There are two ways in which one can employ FTS3 and GFAL2 (davix) to communicate with an S3 storage:

  1. Using pre-signed URLs which can be used to access and modify the resources. In this case the endpoint protocol must be https:// and the user must pre-sign the URL before presenting it to the tools. Please note that in the case of FTS3, the actual timestamp that the transfer will initiate cannot be known a priori, so a pre-signed URL with a predefined lifetime can expire before the beginning of the transfer.

  2. Delegating the signature of the URL to FTS3 and GFAL2. This requires providing the relevant configurations (gfal_config & fts_config) and using s3s:// as the endpoint protocol. In this case the user must also be cautious to use the alternate configuration/flag appropriately. This will guide the usage of the Path-Style URL (alternate=true) or the Virtual-Style URL (alternate=false) during the signing process. Please note that FTS3 currently cannot handle transfers between S3 path-style URLs to S3 virtual-style URLs and vice versa. The alternate flag affects all endpoints in the submitted job, thus all S3 endpoints should adhere to the same URL-style.

How to Setup an S3 RSE

  1. Create the RSE. Upon executing rucio-admin rse info <RSE> command one should have the following indicative result for the protocols section:

                                    .
                                    .
    Protocols:
    ==========
    https
        domains: '{"lan": {"read": 1, "write": 1, "delete": 1}, "wan":..}'
        extended_attributes: None
        hostname: <S3_HOSTNAME>
        impl: rucio.rse.protocols.gfal.Default
        port: 443
        prefix: <PATH> # bucket name in case of path-style URLs
        scheme: https
                                    .
                                    .

  2. Set the following RSE attributes:

    sign_url: s3
    skip_upload_stat: True
    verify_checksum: False
    strict_copy: True
    s3_url_style: path(default)|host

  3. Deploy the S3 configuration to the Rucio servers by creating a <release-name-servers>-rse-accounts containing the following:

    # vim /opt/rucio/etc/rse-accounts.cfg
    {
        "f4dc2967e329vdf5a73c154eb8d9ffae": {  #rse_id
                "access_key": "...",
                "secret_key": "...",
                "signature_version": "s3v4",   # must be s3v4
                "region": "us-west-2"          # adapt as necessary
        },
        ...
    }

    And add in your servers helm chart:

    values:
      secretMounts:
        - secretName: rse-accounts
          mountPath: /opt/rucio/etc/rse-accounts.cfg
          subPath: rse-accounts.cfg

      config:
        credentials:
          gcs: "/opt/rucio/etc/rse-accounts.cfg"

    Restart the servers.

  4. Give every Rucio account the following attribute to be able to sign URLs:

    rucio-admin account add-attribute <accountname> --key sign-gcs --value true

    In order for this step to be effective, one has to make sure the relevant permission is given when the sign-gcs key is present for the account, for example this is the way it is currently done for ATLAS.
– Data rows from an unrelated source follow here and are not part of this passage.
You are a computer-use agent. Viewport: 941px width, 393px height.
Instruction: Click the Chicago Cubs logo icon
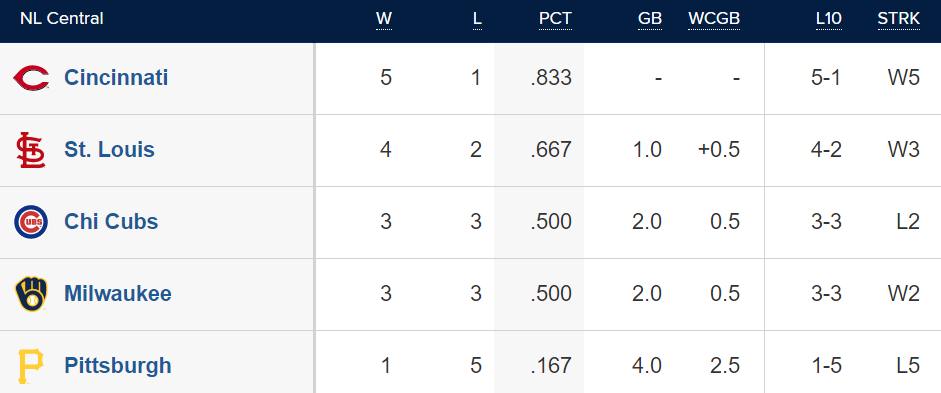coord(31,222)
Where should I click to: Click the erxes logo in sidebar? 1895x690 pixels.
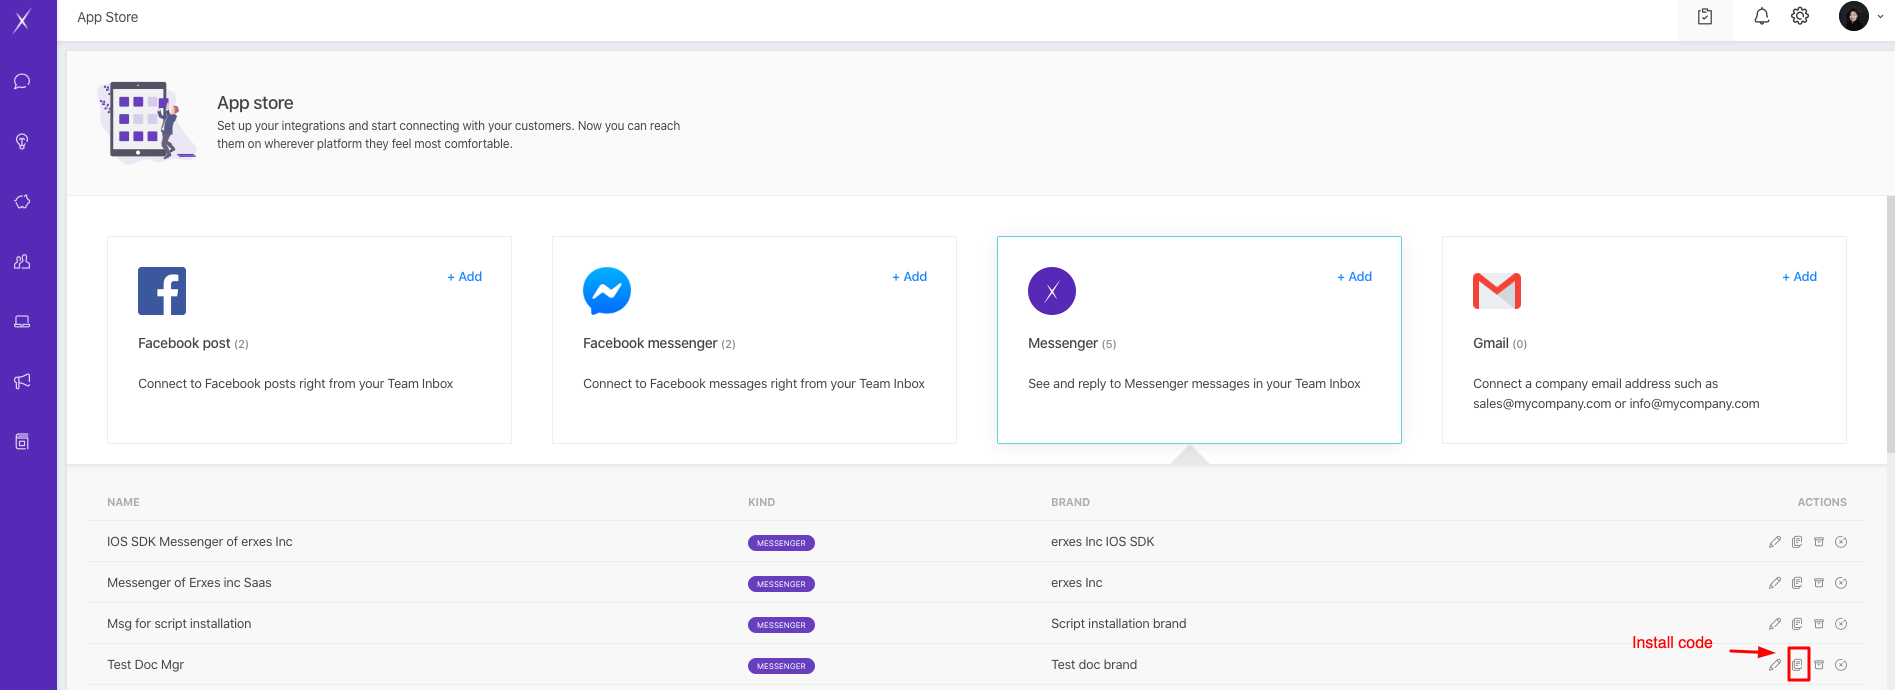(x=22, y=20)
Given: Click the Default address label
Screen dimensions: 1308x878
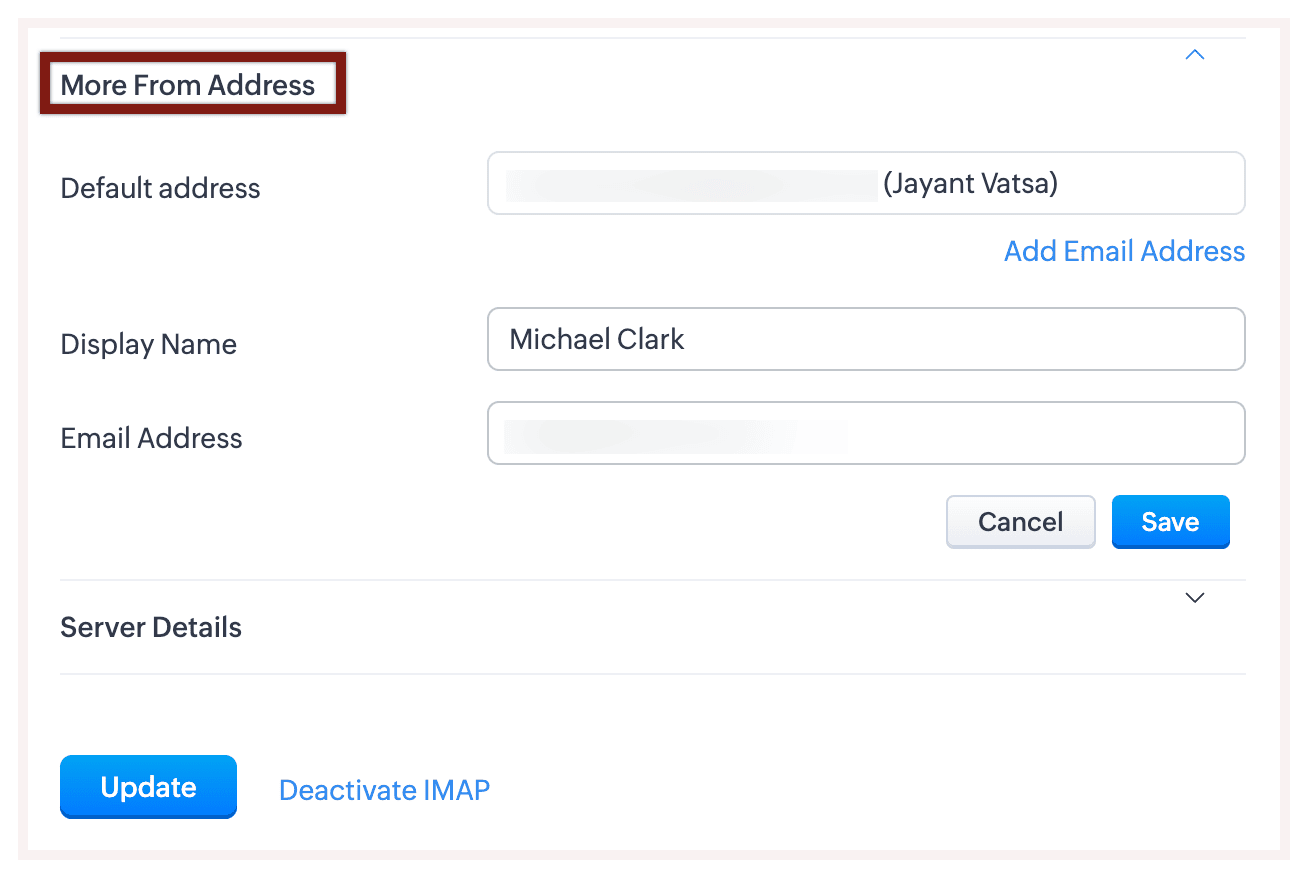Looking at the screenshot, I should (x=160, y=188).
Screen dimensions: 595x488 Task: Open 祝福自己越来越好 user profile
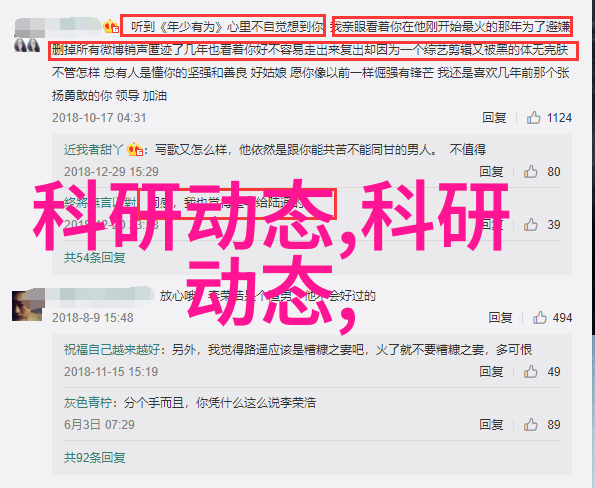tap(112, 349)
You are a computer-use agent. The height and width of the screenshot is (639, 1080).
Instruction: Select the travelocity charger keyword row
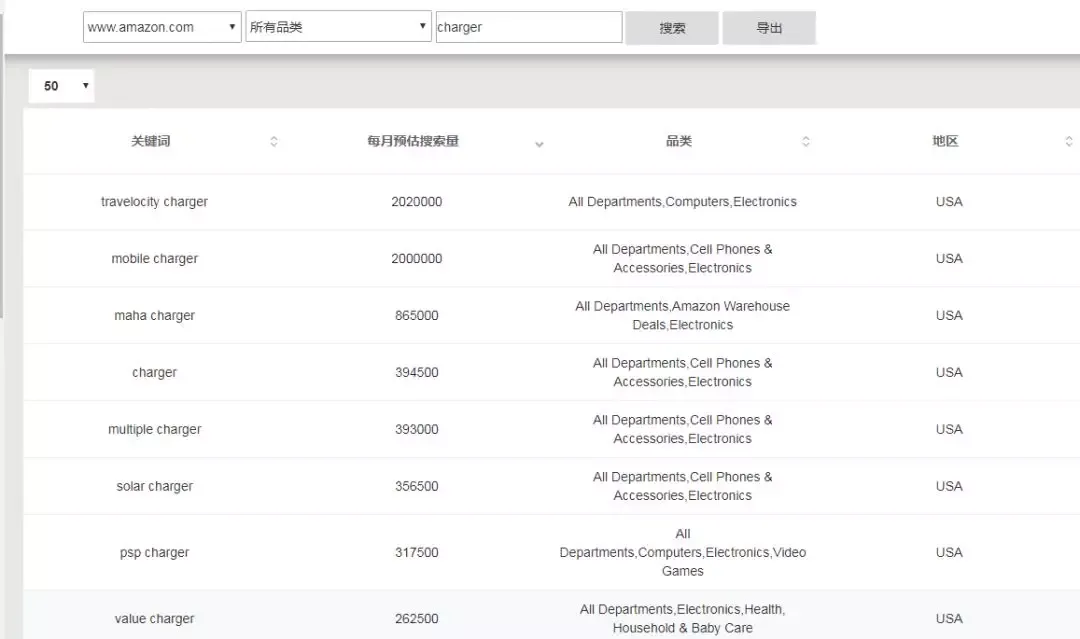point(551,202)
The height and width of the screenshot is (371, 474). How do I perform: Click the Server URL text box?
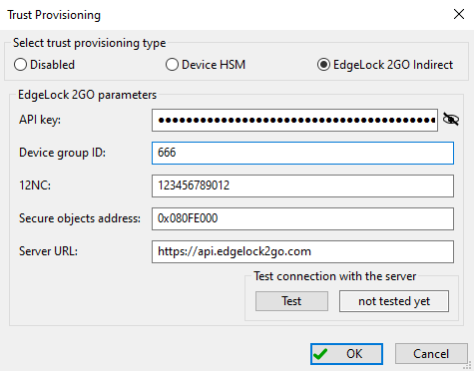pyautogui.click(x=303, y=252)
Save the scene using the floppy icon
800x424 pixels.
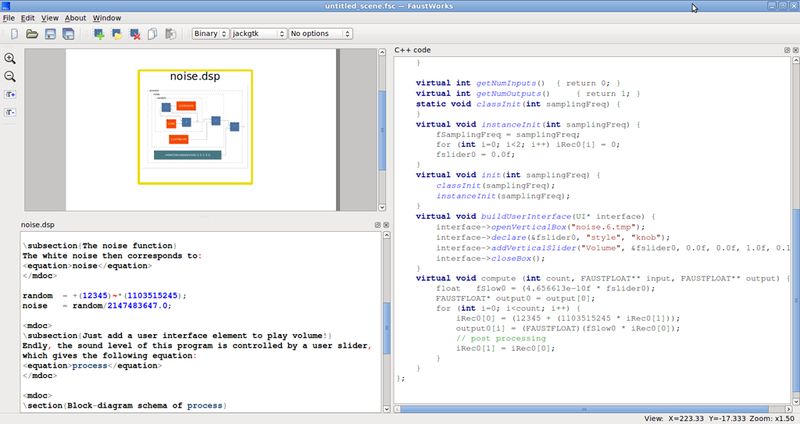point(50,34)
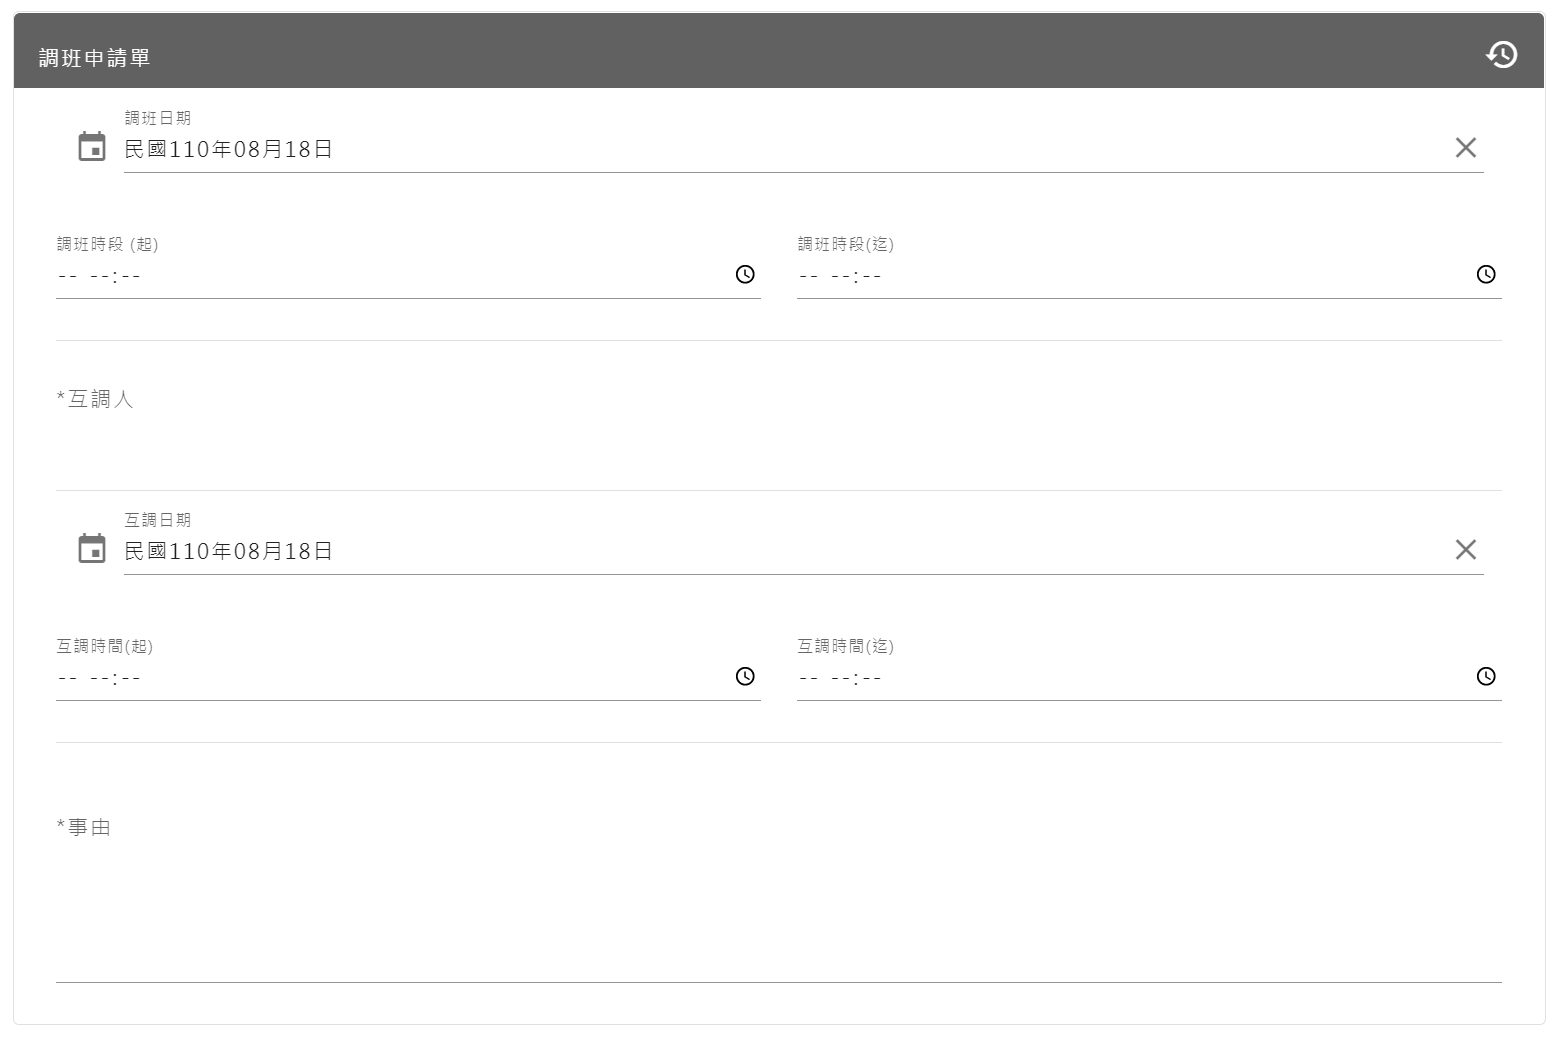Click the 互調日期 field showing 民國110年08月18日

(700, 552)
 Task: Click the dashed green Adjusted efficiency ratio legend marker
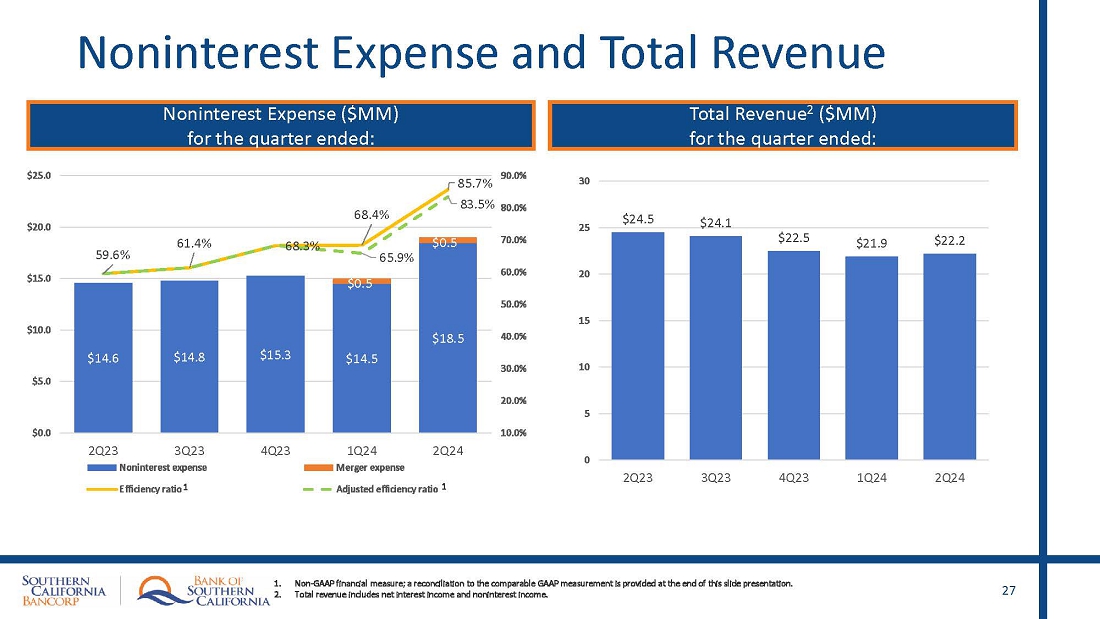[319, 489]
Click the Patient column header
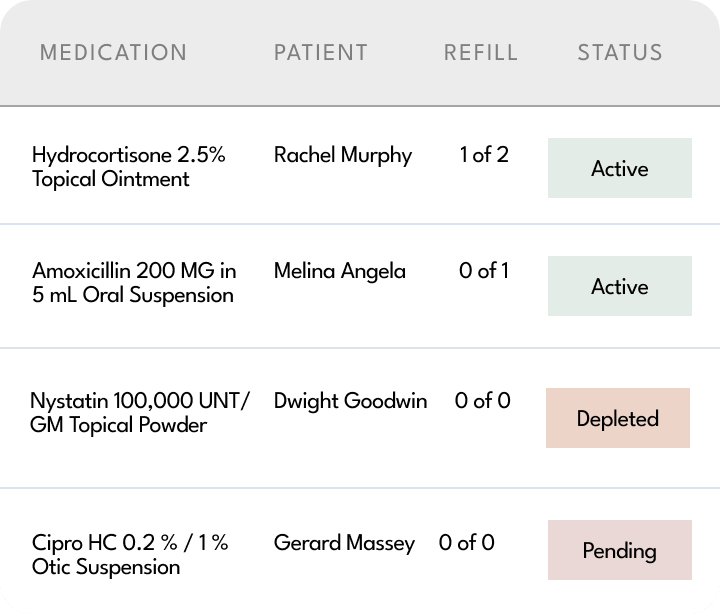720x614 pixels. click(321, 52)
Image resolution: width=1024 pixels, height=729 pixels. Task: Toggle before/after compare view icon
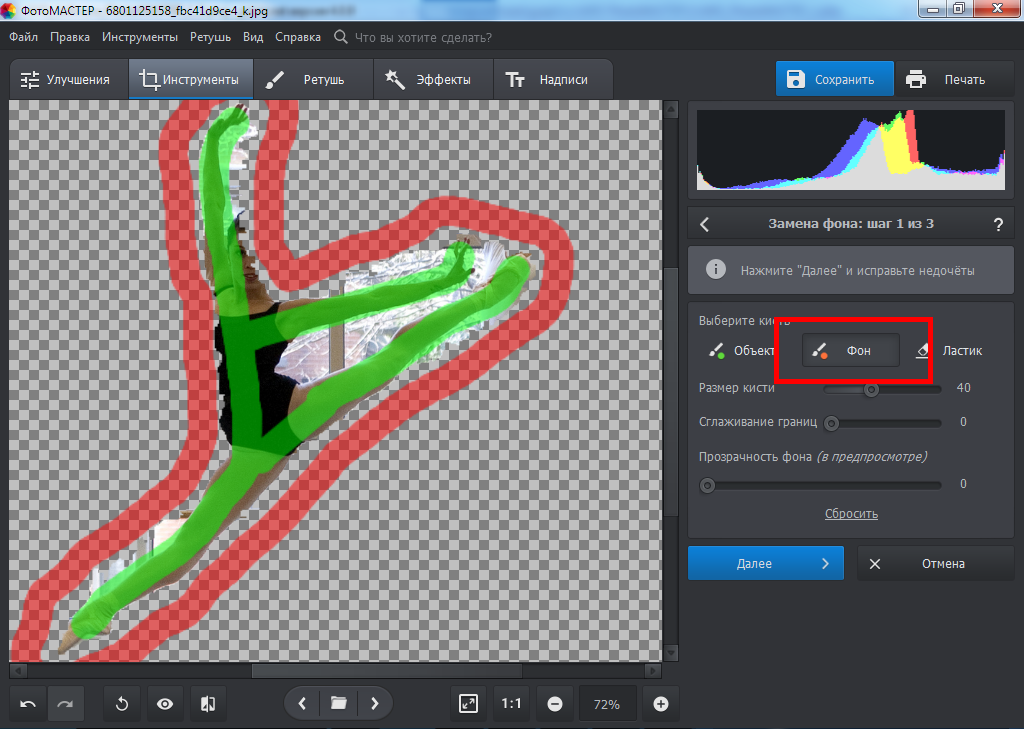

  1. Configure FTS3 to be able to use the same access and secret keys as you did for the Rucio servers:

    • You need to have access to the FTS3 server config page
      • Visit <fts_server>:8446/config/cloud_storage
    • Add a new cloud storage (the name should be S3:<URL>)
    • Configure the added cloud storage as the following indicative example:

    image

    • Add * to User to include all users. If this cannot be done via the UI you need to contact the people who manage your FTS3 server.
    • Configure the VO roles
    • Add the access token and the access secret, these correspond to the access_key and secret_key you also configured for Rucio.

Rucio Specifications

  • When a client tries rucio upload & rucio download, or when the reaper daemon tries to delete data, Rucio pre-signs the S3 URL and passes that signed URL to GFAL2. GFAL2 needs https:// as the scheme for the protocol when this is the case.

  • When the conveyor-submitter daemon submits a transfer to FTS3, it does not pre-sign the URL but it depends on the FTS3 server to do so (Step 5 of the configuration in the previous section), in this case the proper scheme to use for the protocol is s3s://, Rucio will automatically translate https -> s3s in order to submit the transfer properly. The approach of not pre-signing the URL is necessary since those URLs have an expiration time and there is no guarantee of when the FTS3 transfer will really happen. This way, FTS3 signs the URL just before the transfer actually starts.